Despite OSA frequently occurring in combination with traditional CV risk factors, untreated severe OSA represents an independent risk factor for CV events [7, 8]. Twenty-four hour ambulatory BP monitoring of patients with OSA commonly demonstrates the absence of nocturnal dipping [28], which is an independent CV risk factor [29]. Also, sleep-related breathing disorders are associated with both a trial and ventricular arrhythmias [30], likely mediating an increased risk of sudden cardiac death observed in these patients [31]. Finally, OSA confers a 6-fold increased risk of all-cause mortality, independent of traditional CV risk factors [9]. These risks underscore the importance of identifying and treating patients with OSA.

Treatment

Given the suboptimal control rates of patients with hypertension [32], considerable CV morbidity and mortality associated with uncontrolled hypertension [33, 34], and an extremely high prevalence of OSA in those with resistant hypertension, the identification and treatment of patients with OSA represents a critical aspect of hypertension management. Lifestyle modifications, including dietary sodium restriction, weight loss, aerobic exercise, and limiting alcohol intake, should be recommended to all hypertensive patients with OSA. Diuretics seem to be a logical agent of choice to ameliorate fluid redistribution during sleep [35]; and a randomized trial comparing diuretics to calcium channel blocker in hypertensive patients with OSA is planned [36].

CPAP represents an OSA-targeted therapy to potentially reverse the pathophysiologic mechanisms responsible for hypertension.

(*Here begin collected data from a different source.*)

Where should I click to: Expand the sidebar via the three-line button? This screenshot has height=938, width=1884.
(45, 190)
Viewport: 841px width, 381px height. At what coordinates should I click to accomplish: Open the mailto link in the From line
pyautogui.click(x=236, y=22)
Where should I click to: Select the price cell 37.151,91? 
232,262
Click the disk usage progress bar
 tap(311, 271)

The acute and chronic effects of CPAP on sleep characteristics and BP were demonstrated in an uncontrolled, single-arm study of 11 patients with resistant hypertension and OSA [37]. Aside from significantly reducing AHI, 2 months of CPAP significantly reduced 24-hour BP by 10.5/5.7 mmHg (P<0.05) in the absence of medication changes or weight loss. This small case series provided proof of concept and laid important groundwork for future studies.

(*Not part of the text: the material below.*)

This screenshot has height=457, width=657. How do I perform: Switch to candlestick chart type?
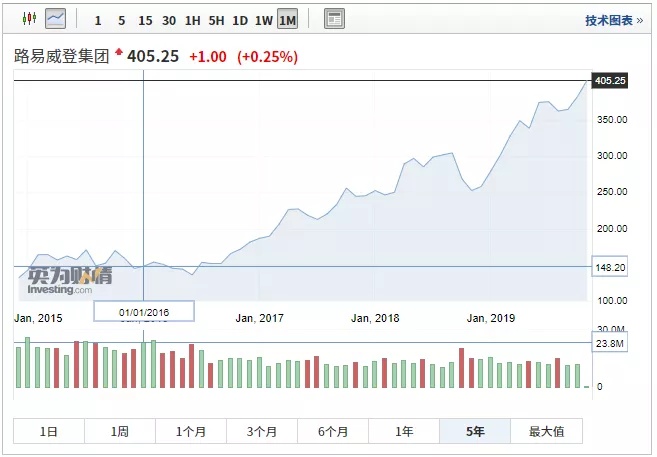[28, 19]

Numerous randomized controlled trials (RCTs) have demonstrated BP improvement with the use of CPAP [38-40], but this benefit has not been universal [41-43]. In 2007, a meta-analysis was published that pooled results from 12 RCTs conducted in patients with OSA [44]. Investigators reported a 1.69 mmHg incremental improvement in 24-hour mean BP attributed to CPAP. However, many of these studies were limited by short follow-up and small sample sizes, and the percentage of hypertensive patients that comprised the study cohorts ranged from 0-100%. Other potential explanations for conflicting results include differences in study design (e.g. how investigators handled patients with sub-optimal adherence, which patients served as controls), study populations (e.g. baseline BP, OSA severity), number of hours of CPAP use, co-interventions (e.g. use of antihypertensive medications), or outcome measures (e.g. ambulatory or office BP). A subsequent meta-analysis was published in 2012 [45], which pooled 28 RCTs (including 11 of the 12 trials included in the aforementioned study). This updated meta-analysis was also hampered by study heterogeneity. Nevertheless, investigators reported a statistically significant BP reduction with CPAP with weighted mean reductions in daytime and nocturnal BP of 2.58/2.01 mmHg and 4.09/1.85 mmHg, respectively. Since the latter meta-analysis was published, additional studies have been published and are described below.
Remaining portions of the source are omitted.